Testing for the Significance of Cost Drivers Using Bootstrap Sampling
Most regression-based statistical modeling aims to derive, on the basis of historical data, an algebraic expression for estimating a quantity of interest, such as cost. Such an algebraic expression is characterized by one or more “fit parameters,” which are typically coefficients or exponents. Once these fit parameters are determined, it is a logical next step to test for their accuracy by a process called “statistical inference.” The fit parameters of a cost-estimating relationship (CER) are each directly linked to a candidate cost driver. The inference process may lead to some fit parameters being judged “significant” and others “not significant,” where “significance” refers to the extent to which their respective associated cost drivers impact the cost estimates made using the CER. Cost drivers associated with fit parameters that are judged to be not significant can (and should) be removed from the algebraic expression for the CER without sacrificing any estimating capability. Furthermore, the ability to remove insignificant cost drivers from a CER can be valuable, because fewer fit parameters means more degrees of freedom, and that can be important when only a small number of data points are available. Thus it is important to be able to eliminate the insignificant cost drivers from a CER.
Because of the strict mathematical assumptions underlying ordinary least squares (OLS) linear regression, explicit formulas for fit parameters, significance testing and confidence bounds can be established. However, if any of the OLS assumptions do not apply, inferences based on those formulas are unreliable. This situation has led cost analysts to understand the need for general-error regression. Up to now, analysts have been concerned only with the quality of the estimating process itself, and have been ignoring the need to assess the significance of the fit parameters and cost drivers. Recently, however, researchers have begun to slowly realize this shortcoming and have started to explore avenues for filling the gap. In a paper entitled, “A Distribution-Free Measure of the Significance of CER Regression Fit Parameters Established Using General Error Regression Methods,” (Journal of Cost Analysis and Parametrics, Vol. 2, Issue 1, Summer 2009, pages 7-22), T.P. Anderson proposed some “heuristic” techniques of assessing the significance of the fit parameters.
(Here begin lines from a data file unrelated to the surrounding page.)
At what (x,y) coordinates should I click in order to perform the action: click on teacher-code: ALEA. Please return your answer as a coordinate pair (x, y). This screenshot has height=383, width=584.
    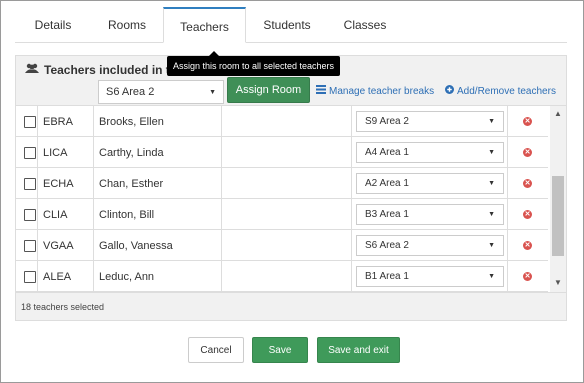
    Looking at the image, I should click on (66, 276).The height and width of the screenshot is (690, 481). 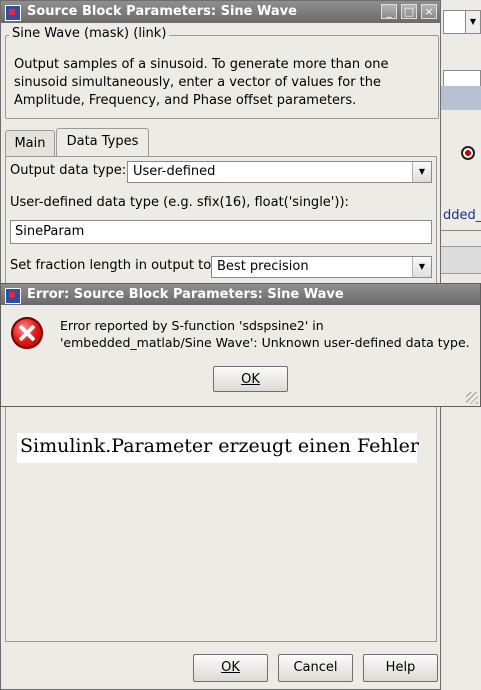 I want to click on error-icon, so click(x=27, y=333).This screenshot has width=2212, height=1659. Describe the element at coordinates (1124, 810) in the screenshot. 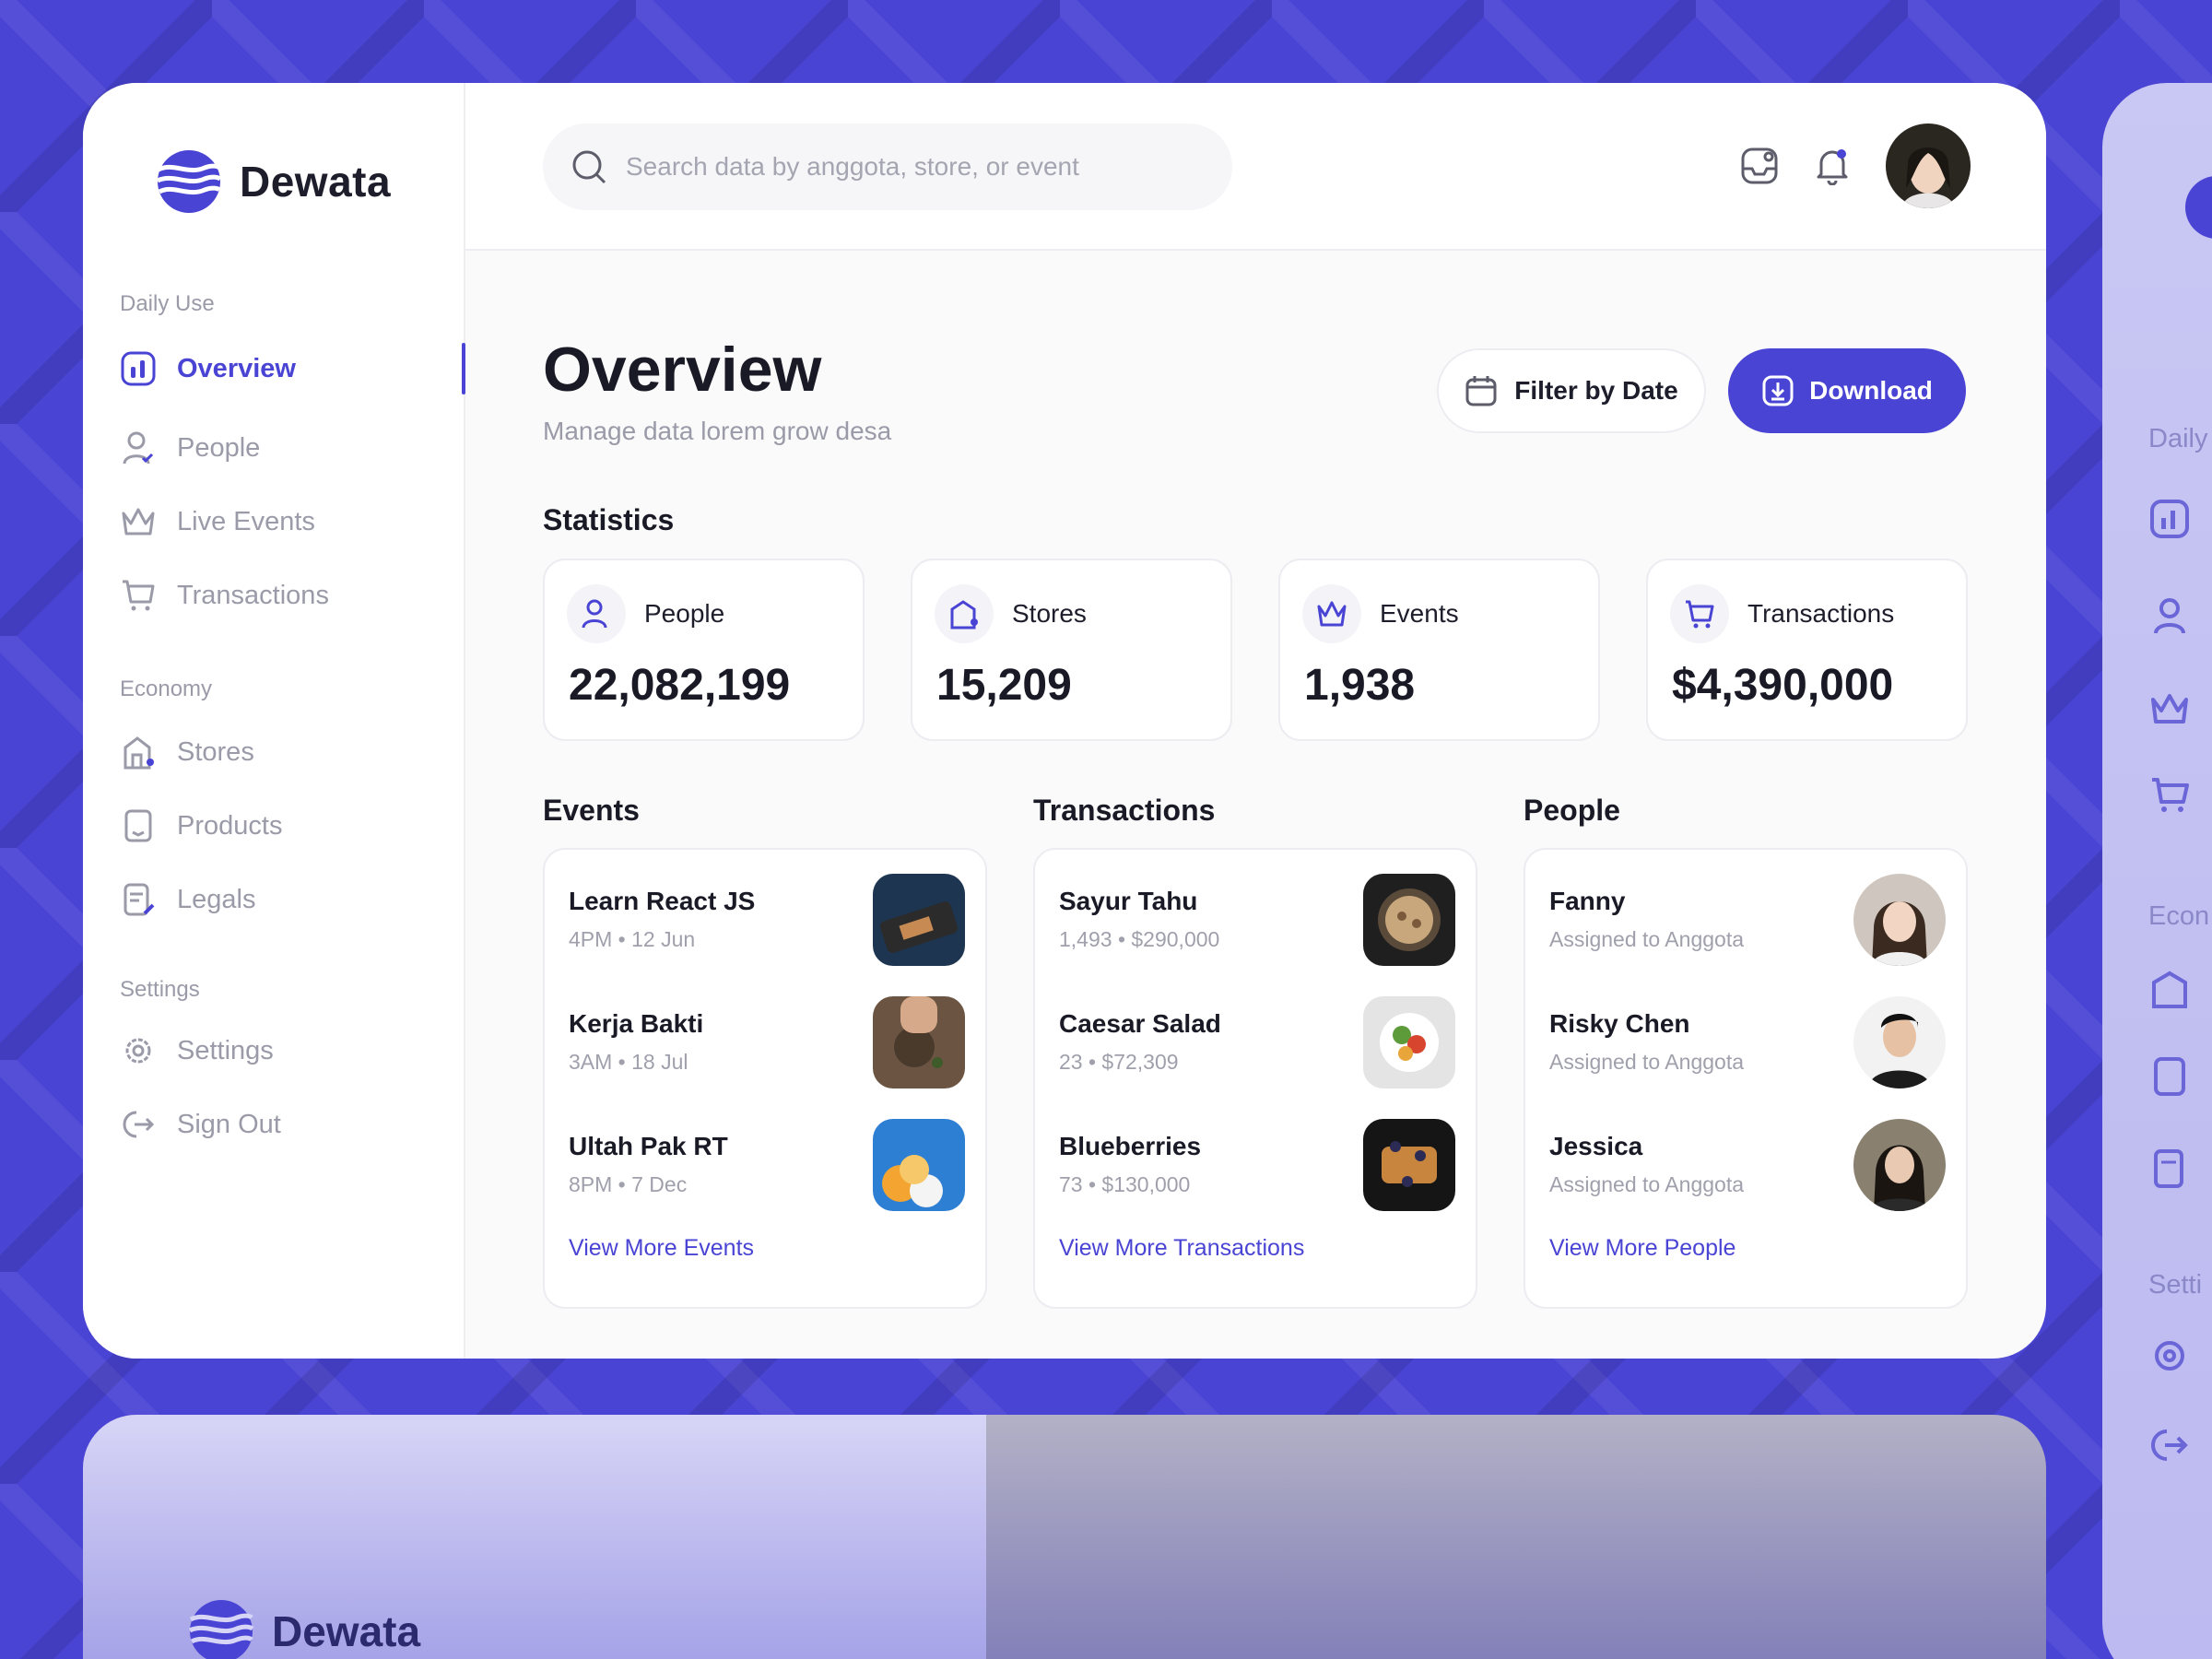

I see `transactions-title: Transactions` at that location.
Anderson calls his method heuristic, because it is not determined by strict mathematical calculations. Instead, we will apply bootstrap sampling, a method that can approximate the mathematics of statistical inference procedures and that was recently applied to the case of prediction bounds for CERs derived by general-error regression, another situation where explicit formulas exist for OLS CERs but not for general-error CERs. (See the briefing by S.A. Book, “Prediction Bounds for General-Error-Regression CERs,” 39th Annual DoDCAS, Williamsburg VA, 14-17 February.) The bootstrap is a data-based method that does not require any OLS-like distributional assumptions or explicit formulas. In this paper, we specifically look at constructing approximate bootstrap-based statistical tests to assess the significance of CER fit parameters and their associated cost drivers, allowing conclusions to be drawn regarding which candidate cost drivers are significant and which are not.
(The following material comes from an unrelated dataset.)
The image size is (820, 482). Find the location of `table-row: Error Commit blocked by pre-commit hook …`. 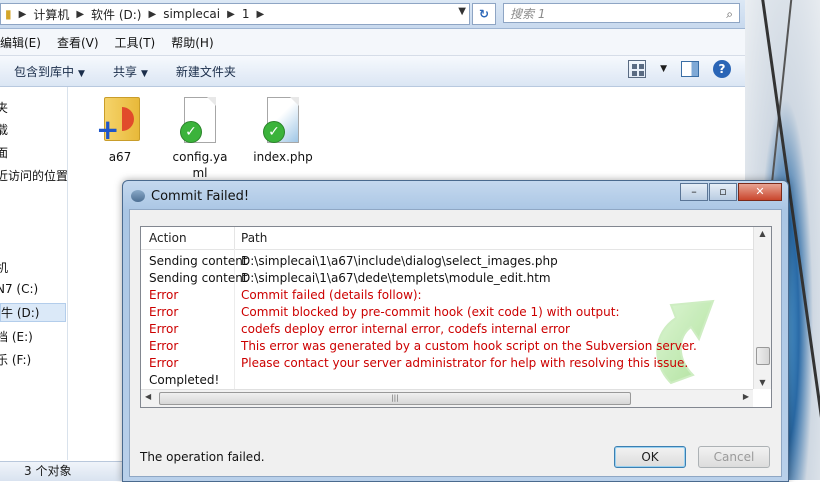

table-row: Error Commit blocked by pre-commit hook … is located at coordinates (447, 312). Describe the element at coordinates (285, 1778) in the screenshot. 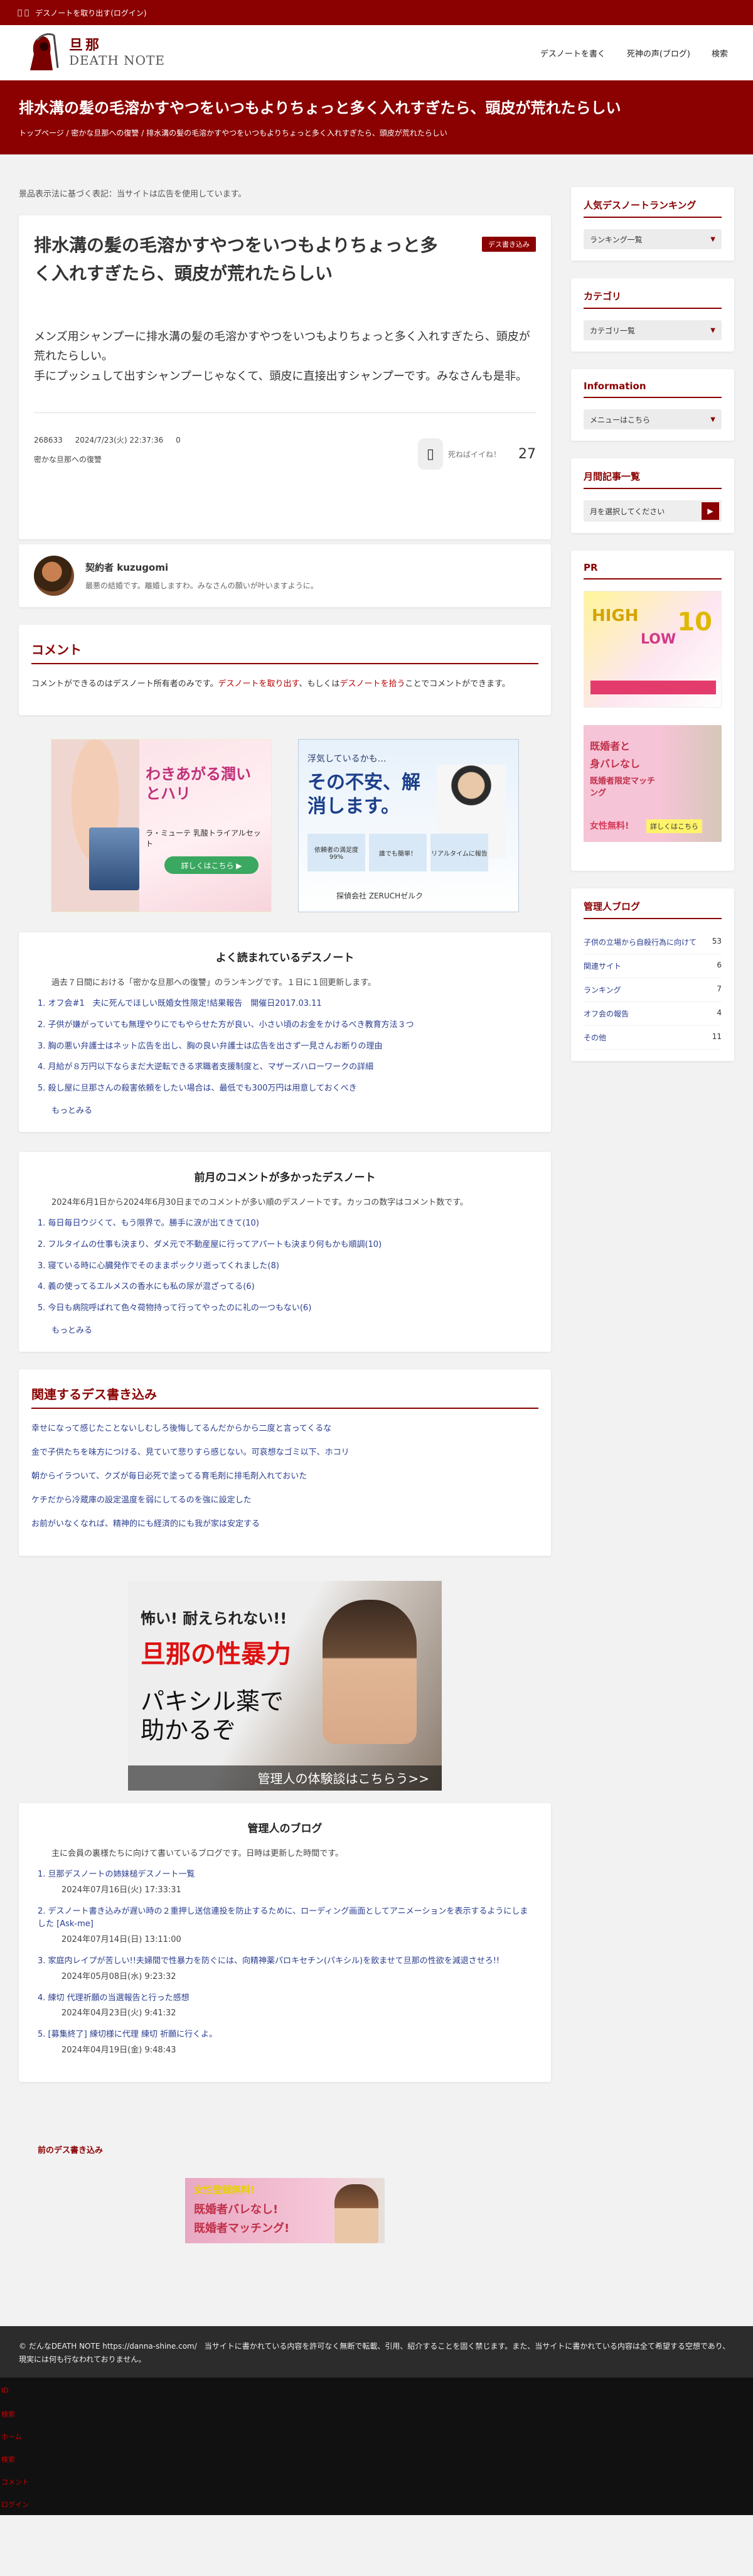

I see `big-ad-cta: 管理人の体験談はこちらう>>` at that location.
Daniel I. Feldman is a Cost Analyst at MCR, LLC. Since joining MCR in early September 2005, he has worked on developing new techniques for deriving CERs and for examining their significance. He has also worked on launch and space vehicle modeling and trade-study analysis. Mr. Feldman earned his B.S. in mathematics in June 2005, with concentration in statistics, at the University of California, Irvine, and his M.S. in applied statistics at California State University, Long Beach. He wrote his master’s thesis on the subject of bootstrap sampling.